Mr. Speaker, the situation is misunderstood and misconstrued, causing people to think that the federal government will be the one to protect health and social services.
Even the Canada Health Act, which as we all know includes the five principles of health care: comprehensiveness, universality, portability, transparency and a publicly funded system, has not stopped the federal government from drastically cutting its share of funding for health.
We must face the fact that, no matter what province we come from and no matter how the provinces provide public health services, not one province, from Newfoundland to British Colombia, has not suffered from the federal government's withdrawal from health.
Its withdrawal was not subject to negotiations. The provinces learned shortly before the budgets were tabled, if not when the budgets of successive finance ministers were read, that funding would be cut, with the resulting potential destabilization of provincial public funding. That is the first point.
Second, with regard to pharmacare, the national forum chaired by Prime Minister Chrétien tabled its report in 1997. It asked the federal government to consider helping to implement a national pharmacare program.
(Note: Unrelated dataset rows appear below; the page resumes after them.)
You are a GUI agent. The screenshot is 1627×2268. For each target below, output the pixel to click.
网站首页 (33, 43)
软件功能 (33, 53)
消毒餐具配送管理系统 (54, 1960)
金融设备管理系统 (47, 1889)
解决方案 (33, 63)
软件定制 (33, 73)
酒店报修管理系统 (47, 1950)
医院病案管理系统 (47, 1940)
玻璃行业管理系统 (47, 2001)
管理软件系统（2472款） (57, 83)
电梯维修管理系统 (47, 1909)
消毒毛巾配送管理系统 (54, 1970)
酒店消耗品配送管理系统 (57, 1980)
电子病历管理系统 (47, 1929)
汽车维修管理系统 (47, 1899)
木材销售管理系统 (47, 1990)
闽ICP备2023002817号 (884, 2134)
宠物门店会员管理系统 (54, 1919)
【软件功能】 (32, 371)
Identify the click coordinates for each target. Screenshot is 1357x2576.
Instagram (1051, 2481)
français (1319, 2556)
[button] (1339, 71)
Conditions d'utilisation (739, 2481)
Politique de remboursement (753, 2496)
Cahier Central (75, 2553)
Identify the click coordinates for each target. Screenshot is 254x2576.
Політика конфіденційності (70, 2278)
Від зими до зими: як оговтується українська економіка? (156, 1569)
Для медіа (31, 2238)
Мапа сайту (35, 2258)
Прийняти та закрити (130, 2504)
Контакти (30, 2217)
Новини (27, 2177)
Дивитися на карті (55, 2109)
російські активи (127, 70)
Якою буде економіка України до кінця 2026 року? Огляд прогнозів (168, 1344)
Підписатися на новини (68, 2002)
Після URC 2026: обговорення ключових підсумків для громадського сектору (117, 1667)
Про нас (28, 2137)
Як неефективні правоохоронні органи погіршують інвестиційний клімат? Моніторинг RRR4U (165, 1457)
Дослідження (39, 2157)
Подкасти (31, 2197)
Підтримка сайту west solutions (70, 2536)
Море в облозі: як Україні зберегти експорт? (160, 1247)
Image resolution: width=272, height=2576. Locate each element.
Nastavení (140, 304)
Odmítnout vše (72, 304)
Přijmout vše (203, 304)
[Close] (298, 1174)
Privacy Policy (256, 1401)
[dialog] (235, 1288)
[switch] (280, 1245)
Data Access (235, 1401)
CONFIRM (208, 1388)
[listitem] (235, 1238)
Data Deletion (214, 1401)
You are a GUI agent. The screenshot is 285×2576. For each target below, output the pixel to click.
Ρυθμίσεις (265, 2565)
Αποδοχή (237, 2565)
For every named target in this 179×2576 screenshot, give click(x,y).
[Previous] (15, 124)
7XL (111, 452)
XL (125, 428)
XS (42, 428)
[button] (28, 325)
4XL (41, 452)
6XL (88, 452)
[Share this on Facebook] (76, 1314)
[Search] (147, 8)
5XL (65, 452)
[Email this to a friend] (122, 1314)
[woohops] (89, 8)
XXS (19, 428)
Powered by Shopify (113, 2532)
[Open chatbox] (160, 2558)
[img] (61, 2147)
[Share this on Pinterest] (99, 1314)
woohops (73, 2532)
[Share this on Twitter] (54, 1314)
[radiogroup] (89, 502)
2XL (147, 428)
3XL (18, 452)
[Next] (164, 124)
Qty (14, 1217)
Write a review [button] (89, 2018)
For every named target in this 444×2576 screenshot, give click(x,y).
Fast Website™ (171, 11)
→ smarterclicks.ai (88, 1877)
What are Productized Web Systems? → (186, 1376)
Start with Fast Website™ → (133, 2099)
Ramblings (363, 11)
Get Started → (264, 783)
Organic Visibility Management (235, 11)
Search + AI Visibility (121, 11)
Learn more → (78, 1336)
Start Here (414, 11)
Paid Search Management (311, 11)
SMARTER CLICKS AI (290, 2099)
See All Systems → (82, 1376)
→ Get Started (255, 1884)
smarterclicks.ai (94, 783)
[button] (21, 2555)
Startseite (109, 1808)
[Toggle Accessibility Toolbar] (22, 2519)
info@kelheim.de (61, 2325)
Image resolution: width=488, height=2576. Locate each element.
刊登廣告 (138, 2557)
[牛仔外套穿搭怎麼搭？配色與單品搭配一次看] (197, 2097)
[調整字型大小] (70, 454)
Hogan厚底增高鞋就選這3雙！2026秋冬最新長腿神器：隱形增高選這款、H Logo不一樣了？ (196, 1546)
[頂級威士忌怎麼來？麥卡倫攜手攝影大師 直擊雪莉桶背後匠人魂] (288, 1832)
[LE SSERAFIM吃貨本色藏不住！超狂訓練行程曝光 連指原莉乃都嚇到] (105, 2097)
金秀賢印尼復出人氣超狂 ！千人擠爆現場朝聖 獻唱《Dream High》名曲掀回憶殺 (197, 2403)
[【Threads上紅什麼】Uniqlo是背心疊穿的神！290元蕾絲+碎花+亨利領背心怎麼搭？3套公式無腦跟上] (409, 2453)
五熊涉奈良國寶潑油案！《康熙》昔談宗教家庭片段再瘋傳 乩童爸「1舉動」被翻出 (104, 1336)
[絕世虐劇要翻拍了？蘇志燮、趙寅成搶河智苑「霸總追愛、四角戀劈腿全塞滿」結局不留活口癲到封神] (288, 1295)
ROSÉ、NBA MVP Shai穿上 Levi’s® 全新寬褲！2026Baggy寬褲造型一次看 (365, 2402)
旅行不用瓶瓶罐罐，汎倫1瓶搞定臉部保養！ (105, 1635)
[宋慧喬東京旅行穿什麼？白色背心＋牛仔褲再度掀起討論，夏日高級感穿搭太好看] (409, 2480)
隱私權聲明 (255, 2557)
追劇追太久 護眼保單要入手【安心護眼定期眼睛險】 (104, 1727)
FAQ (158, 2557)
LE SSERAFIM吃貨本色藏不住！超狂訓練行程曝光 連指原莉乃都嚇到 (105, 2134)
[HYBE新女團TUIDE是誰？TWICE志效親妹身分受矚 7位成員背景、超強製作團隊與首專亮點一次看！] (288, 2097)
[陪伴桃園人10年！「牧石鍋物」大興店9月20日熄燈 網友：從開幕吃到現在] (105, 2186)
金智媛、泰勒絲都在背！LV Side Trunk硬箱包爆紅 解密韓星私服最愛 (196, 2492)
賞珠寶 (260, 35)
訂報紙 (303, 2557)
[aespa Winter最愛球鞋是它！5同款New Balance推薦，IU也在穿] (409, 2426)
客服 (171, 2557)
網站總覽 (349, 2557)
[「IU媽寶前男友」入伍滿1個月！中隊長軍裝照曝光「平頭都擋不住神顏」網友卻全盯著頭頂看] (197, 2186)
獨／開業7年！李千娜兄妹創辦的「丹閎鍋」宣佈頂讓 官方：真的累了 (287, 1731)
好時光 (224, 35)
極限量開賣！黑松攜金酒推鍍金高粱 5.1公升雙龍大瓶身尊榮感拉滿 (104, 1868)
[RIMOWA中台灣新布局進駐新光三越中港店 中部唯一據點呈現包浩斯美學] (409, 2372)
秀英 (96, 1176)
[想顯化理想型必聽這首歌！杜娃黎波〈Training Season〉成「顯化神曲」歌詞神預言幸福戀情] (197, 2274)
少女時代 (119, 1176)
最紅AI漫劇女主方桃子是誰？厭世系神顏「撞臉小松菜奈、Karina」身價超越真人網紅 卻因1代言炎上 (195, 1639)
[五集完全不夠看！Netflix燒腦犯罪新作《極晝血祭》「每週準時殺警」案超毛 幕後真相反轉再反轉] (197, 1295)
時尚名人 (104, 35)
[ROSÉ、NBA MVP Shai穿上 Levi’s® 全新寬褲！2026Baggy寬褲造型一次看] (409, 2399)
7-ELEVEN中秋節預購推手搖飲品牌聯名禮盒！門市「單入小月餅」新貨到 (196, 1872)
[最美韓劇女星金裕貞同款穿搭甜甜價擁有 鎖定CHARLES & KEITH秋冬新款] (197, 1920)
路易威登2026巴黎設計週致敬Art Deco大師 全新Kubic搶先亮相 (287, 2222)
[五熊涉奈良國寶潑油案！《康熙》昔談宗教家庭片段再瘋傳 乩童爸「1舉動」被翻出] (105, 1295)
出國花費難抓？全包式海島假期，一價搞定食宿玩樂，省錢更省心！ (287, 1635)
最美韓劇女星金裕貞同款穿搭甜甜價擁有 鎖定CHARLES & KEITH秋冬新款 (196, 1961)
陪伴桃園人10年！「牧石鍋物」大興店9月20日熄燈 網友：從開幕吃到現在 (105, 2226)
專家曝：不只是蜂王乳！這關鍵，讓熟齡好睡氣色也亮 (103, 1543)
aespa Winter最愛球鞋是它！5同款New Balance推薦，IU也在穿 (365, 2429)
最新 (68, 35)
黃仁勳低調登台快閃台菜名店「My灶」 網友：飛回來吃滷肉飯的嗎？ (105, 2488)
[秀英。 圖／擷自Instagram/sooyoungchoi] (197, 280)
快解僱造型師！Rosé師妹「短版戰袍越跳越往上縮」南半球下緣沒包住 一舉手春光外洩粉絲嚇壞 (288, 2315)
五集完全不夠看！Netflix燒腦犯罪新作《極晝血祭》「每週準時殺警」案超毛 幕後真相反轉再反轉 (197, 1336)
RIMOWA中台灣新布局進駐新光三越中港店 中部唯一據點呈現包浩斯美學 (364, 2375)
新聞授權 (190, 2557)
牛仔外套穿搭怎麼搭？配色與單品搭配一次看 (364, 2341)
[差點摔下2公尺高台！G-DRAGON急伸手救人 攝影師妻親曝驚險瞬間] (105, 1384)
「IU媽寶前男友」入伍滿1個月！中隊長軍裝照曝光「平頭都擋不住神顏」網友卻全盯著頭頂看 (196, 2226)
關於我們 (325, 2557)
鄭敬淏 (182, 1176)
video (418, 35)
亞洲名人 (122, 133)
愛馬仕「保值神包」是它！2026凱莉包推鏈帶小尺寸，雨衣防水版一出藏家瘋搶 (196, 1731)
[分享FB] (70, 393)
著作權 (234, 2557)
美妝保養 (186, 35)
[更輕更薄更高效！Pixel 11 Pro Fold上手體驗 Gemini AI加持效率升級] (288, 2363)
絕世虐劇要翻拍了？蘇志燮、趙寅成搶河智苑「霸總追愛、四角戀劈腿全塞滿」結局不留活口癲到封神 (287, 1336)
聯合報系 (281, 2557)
Quebec's health minister, Jean Rochon, was responsible for implementing such a program under the Parizeau and Bouchard governments. Our public pharmacare program is funded by users and the Quebec government. If this model can serve as an inspiration for English Canada, we would certainly support this, and all the better. However, in our opinion, it is not honourable, proper or truthful to say that the Parliament of Canada will protect health care because there is a Canada Health Act. The existence of this legislation has failed to stop the Liberals from drastically cutting health transfer payments since 1994.